#### DATASET:

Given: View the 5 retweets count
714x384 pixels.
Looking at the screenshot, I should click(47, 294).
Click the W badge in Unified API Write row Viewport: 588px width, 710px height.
...
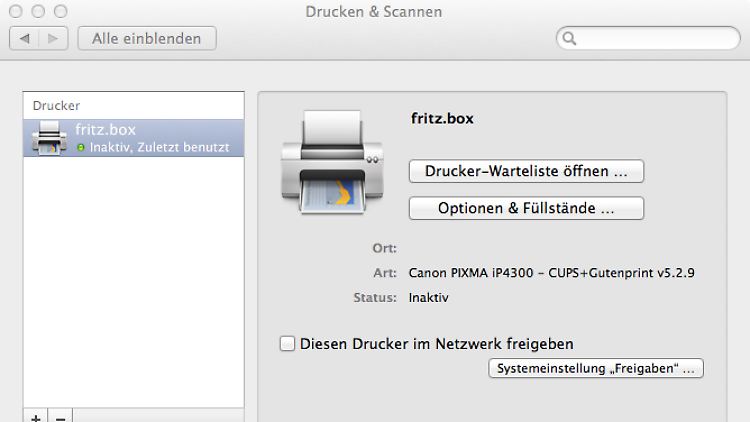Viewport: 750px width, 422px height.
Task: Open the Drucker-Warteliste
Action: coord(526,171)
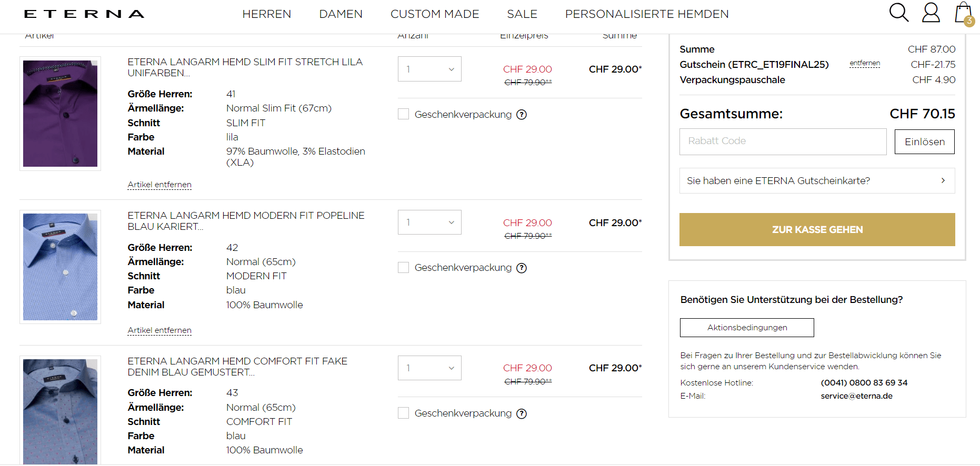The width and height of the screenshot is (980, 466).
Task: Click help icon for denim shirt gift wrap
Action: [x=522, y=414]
==
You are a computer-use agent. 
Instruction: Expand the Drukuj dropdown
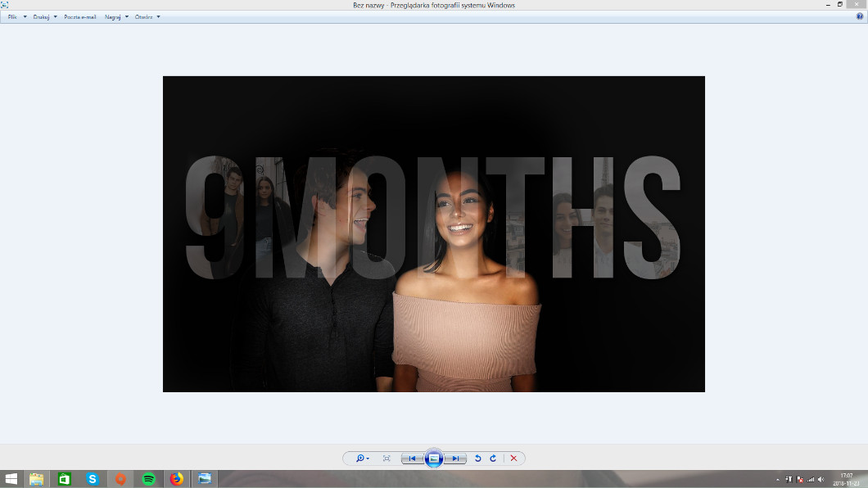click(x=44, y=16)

#### GOAL OF THE EXERCISE:
Here the job is to set down exactly the lines of the material above that fall between the one with "714x384 pixels." and the one with "Click the W", inclusive, and nothing beyond them.

#### EXPECTED ANSWER:
714x384 pixels.
Looking at the screenshot, I should click(47, 294).
Click the W badge in Unified API Write row Viewport: 588px width, 710px height.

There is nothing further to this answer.